**Stored data:**
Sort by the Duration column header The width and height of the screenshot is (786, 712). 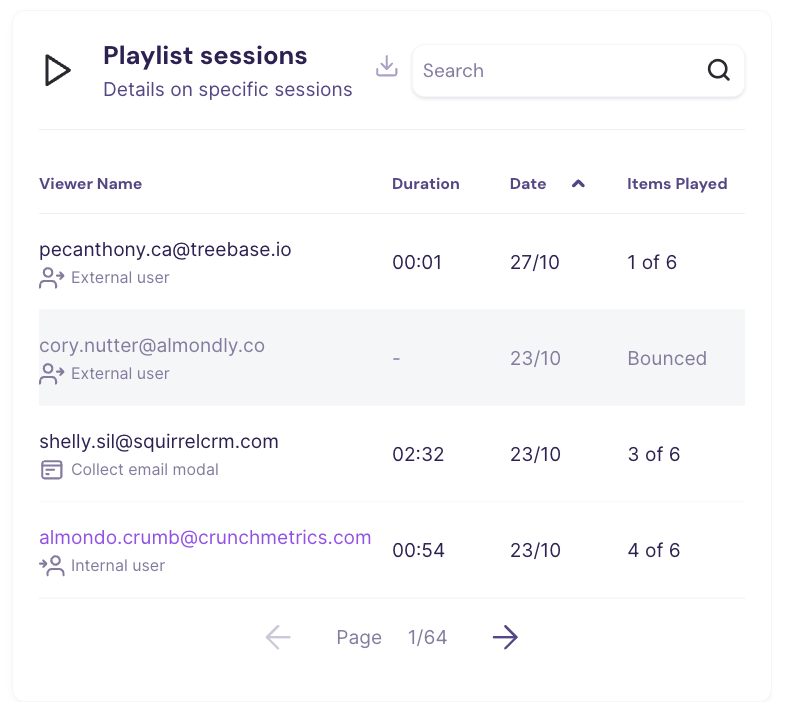click(x=425, y=184)
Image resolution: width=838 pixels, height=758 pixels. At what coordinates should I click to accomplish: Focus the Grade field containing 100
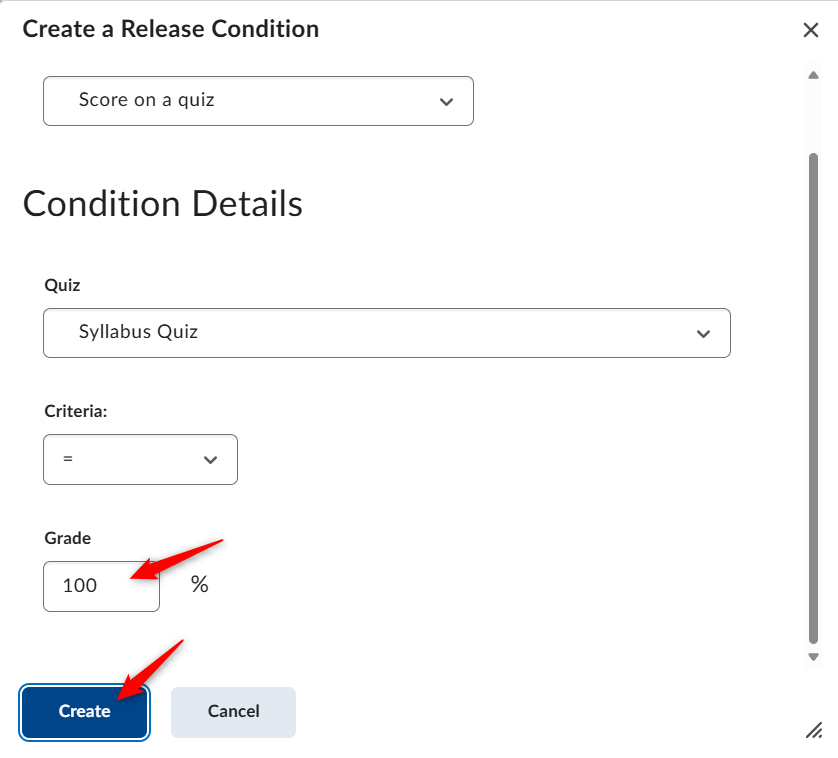[102, 586]
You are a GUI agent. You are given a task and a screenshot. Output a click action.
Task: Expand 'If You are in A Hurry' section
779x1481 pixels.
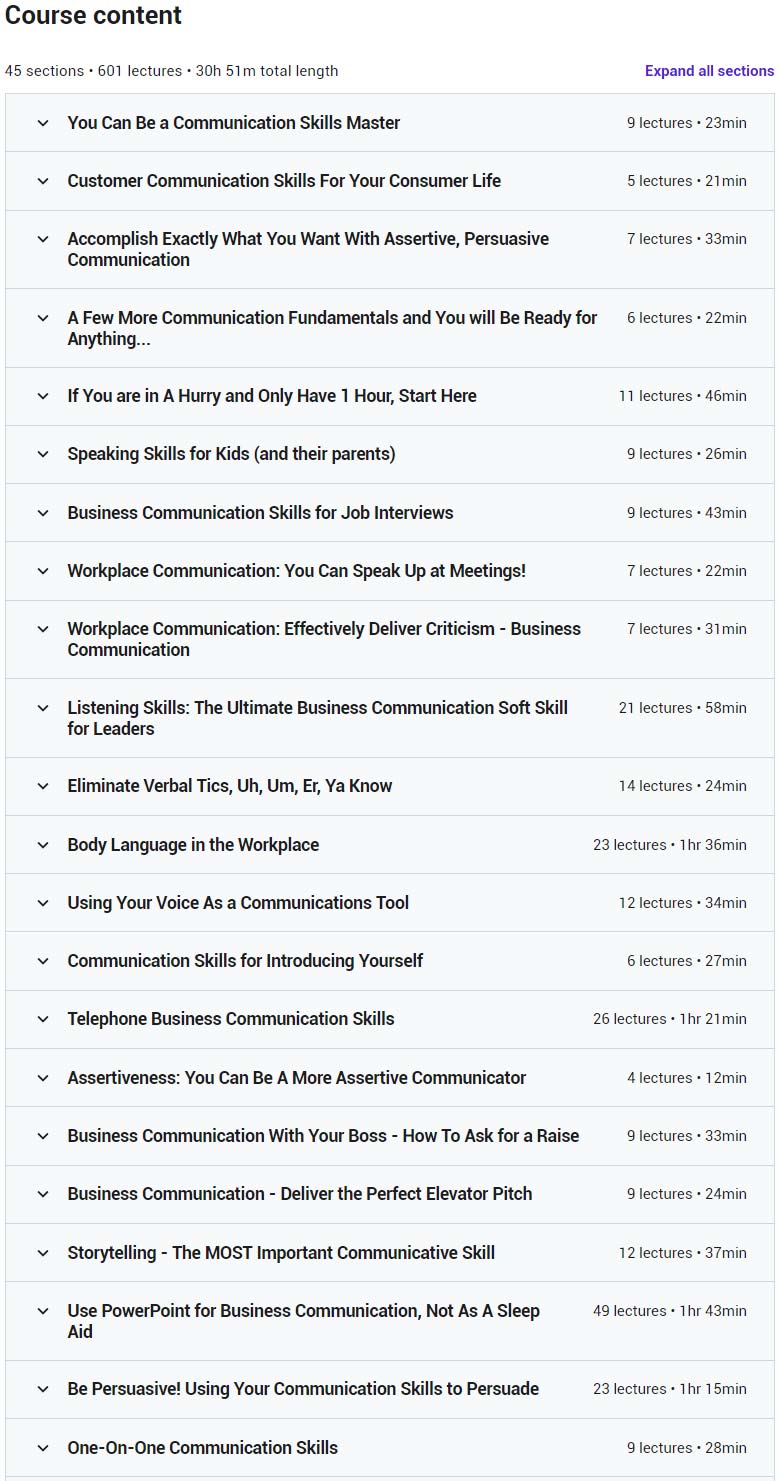coord(272,396)
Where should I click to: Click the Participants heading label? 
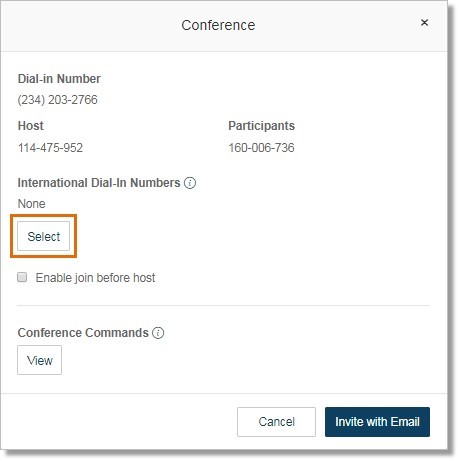(x=262, y=126)
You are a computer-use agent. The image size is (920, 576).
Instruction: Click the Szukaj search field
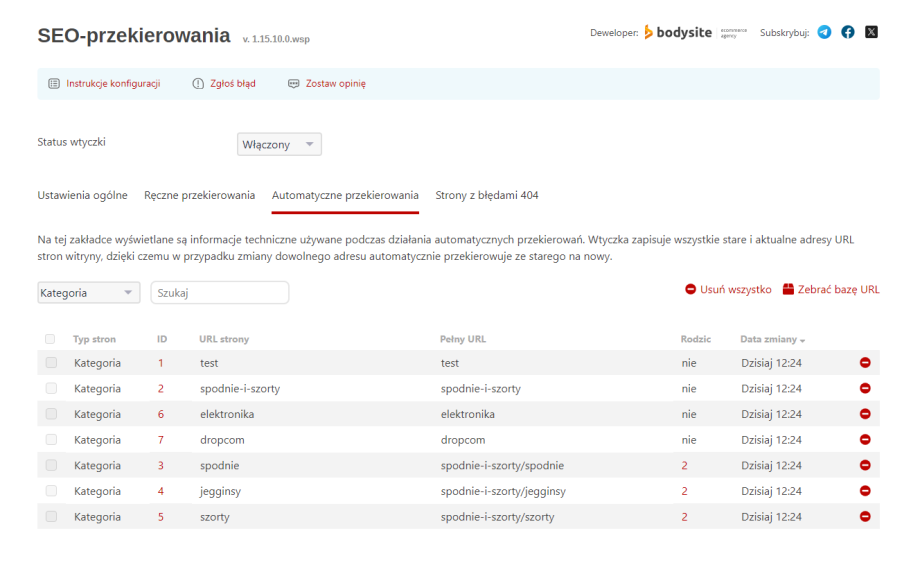click(219, 293)
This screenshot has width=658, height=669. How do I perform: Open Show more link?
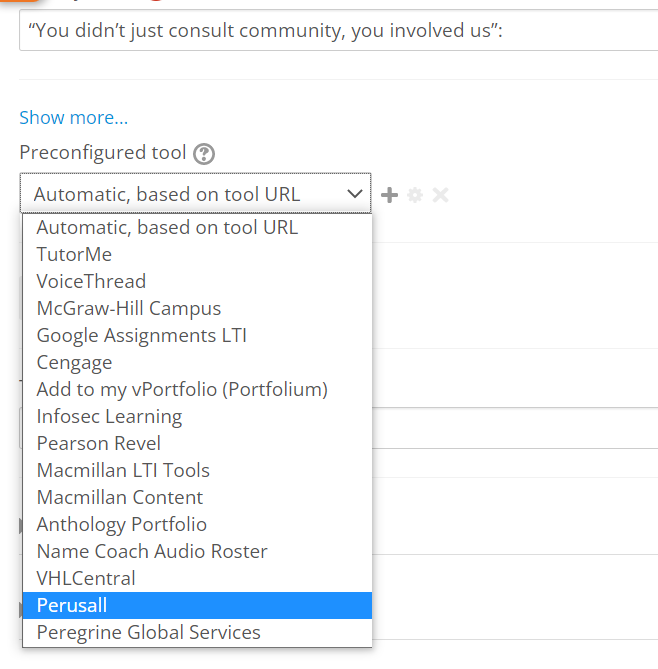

**Brief:**
Repeat each line word for word, from the one with "Where should I" down to the last line of the data, and keep the pictures out of it.

**Exercise response:**
Where should I click to: Click the Participants heading label? 
(x=262, y=126)
You are a computer-use agent. The image size is (920, 576).
Instruction: Click the Szukaj search field
click(219, 293)
This screenshot has width=658, height=669. How do I perform: Open Show more link?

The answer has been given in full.